■ Task brief
Render every one of the records below as a JSON list of strings, with each line as its own string and blank lines left out.

# # # # #

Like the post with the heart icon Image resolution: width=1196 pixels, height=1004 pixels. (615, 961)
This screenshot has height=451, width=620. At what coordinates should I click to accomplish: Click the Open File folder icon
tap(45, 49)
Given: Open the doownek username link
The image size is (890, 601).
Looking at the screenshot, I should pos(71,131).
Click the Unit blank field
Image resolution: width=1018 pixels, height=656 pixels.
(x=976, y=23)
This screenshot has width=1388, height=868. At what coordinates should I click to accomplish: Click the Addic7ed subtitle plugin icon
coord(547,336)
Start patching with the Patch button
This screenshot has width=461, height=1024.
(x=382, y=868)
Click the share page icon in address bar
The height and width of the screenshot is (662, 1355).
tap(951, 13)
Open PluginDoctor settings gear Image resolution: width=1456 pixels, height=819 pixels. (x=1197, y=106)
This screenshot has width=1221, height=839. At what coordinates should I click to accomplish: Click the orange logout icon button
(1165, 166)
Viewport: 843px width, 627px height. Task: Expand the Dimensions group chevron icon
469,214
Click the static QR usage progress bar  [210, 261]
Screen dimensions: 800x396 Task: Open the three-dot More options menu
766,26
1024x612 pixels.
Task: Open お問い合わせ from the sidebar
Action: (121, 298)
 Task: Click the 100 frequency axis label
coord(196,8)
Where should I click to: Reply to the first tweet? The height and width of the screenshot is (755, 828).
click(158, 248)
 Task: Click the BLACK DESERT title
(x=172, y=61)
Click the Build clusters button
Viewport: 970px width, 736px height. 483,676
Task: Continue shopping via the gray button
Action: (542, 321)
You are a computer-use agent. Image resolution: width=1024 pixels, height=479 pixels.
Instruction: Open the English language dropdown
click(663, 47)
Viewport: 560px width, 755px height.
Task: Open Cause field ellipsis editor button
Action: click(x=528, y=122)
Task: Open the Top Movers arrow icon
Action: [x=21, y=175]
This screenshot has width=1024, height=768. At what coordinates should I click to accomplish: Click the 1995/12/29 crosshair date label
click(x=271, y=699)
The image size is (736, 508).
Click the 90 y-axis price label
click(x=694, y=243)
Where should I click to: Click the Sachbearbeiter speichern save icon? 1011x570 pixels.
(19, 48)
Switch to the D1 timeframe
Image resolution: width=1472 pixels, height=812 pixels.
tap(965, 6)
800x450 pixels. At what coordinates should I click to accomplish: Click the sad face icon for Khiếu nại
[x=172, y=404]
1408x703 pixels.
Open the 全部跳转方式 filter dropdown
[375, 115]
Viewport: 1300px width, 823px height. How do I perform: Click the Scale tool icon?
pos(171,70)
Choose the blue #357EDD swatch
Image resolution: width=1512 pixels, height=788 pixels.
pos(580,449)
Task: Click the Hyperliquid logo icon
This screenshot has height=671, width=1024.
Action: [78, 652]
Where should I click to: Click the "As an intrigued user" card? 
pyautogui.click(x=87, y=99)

# # # # #

■ Correct response
[
  "Like the post with the heart icon Image resolution: width=1196 pixels, height=1004 pixels. (615, 961)",
  "This screenshot has height=451, width=620. At what coordinates should I click to accomplish: Click the Open File folder icon",
  "tap(45, 49)",
  "Given: Open the doownek username link",
  "The image size is (890, 601).",
  "Looking at the screenshot, I should pos(71,131).",
  "Click the Unit blank field",
  "Image resolution: width=1018 pixels, height=656 pixels.",
  "(x=976, y=23)",
  "This screenshot has width=1388, height=868. At what coordinates should I click to accomplish: Click the Addic7ed subtitle plugin icon",
  "coord(547,336)",
  "Start patching with the Patch button",
  "This screenshot has width=461, height=1024.",
  "(x=382, y=868)",
  "Click the share page icon in address bar",
  "The height and width of the screenshot is (662, 1355).",
  "tap(951, 13)",
  "Open PluginDoctor settings gear Image resolution: width=1456 pixels, height=819 pixels. (x=1197, y=106)",
  "This screenshot has width=1221, height=839. At what coordinates should I click to accomplish: Click the orange logout icon button",
  "(1165, 166)",
  "Viewport: 843px width, 627px height. Task: Expand the Dimensions group chevron icon",
  "469,214",
  "Click the static QR usage progress bar  [210, 261]",
  "Screen dimensions: 800x396 Task: Open the three-dot More options menu",
  "766,26",
  "1024x612 pixels.",
  "Task: Open お問い合わせ from the sidebar",
  "Action: (121, 298)",
  " Task: Click the 100 frequency axis label",
  "coord(196,8)",
  "Where should I click to: Reply to the first tweet? The height and width of the screenshot is (755, 828).",
  "click(158, 248)",
  " Task: Click the BLACK DESERT title",
  "(x=172, y=61)",
  "Click the Build clusters button",
  "Viewport: 970px width, 736px height. 483,676",
  "Task: Continue shopping via the gray button",
  "Action: (542, 321)",
  "You are a computer-use agent. Image resolution: width=1024 pixels, height=479 pixels.",
  "Instruction: Open the English language dropdown",
  "click(663, 47)",
  "Viewport: 560px width, 755px height.",
  "Task: Open Cause field ellipsis editor button",
  "Action: click(x=528, y=122)",
  "Task: Open the Top Movers arrow icon",
  "Action: [x=21, y=175]",
  "This screenshot has width=1024, height=768. At what coordinates should I click to accomplish: Click the 1995/12/29 crosshair date label",
  "click(x=271, y=699)",
  "The image size is (736, 508).",
  "Click the 90 y-axis price label",
  "click(x=694, y=243)",
  "Where should I click to: Click the Sachbearbeiter speichern save icon? 1011x570 pixels.",
  "(19, 48)",
  "Switch to the D1 timeframe",
  "Image resolution: width=1472 pixels, height=812 pixels.",
  "tap(965, 6)",
  "800x450 pixels. At what coordinates should I click to accomplish: Click the sad face icon for Khiếu nại",
  "[x=172, y=404]",
  "1408x703 pixels.",
  "Open the 全部跳转方式 filter dropdown",
  "[375, 115]",
  "Viewport: 1300px width, 823px height. How do I perform: Click the Scale tool icon?",
  "pos(171,70)",
  "Choose the blue #357EDD swatch",
  "Image resolution: width=1512 pixels, height=788 pixels.",
  "pos(580,449)",
  "Task: Click the Hyperliquid logo icon",
  "This screenshot has height=671, width=1024.",
  "Action: [78, 652]",
  "Where should I click to: Click the \"As an intrigued user\" card? ",
  "pyautogui.click(x=87, y=99)"
]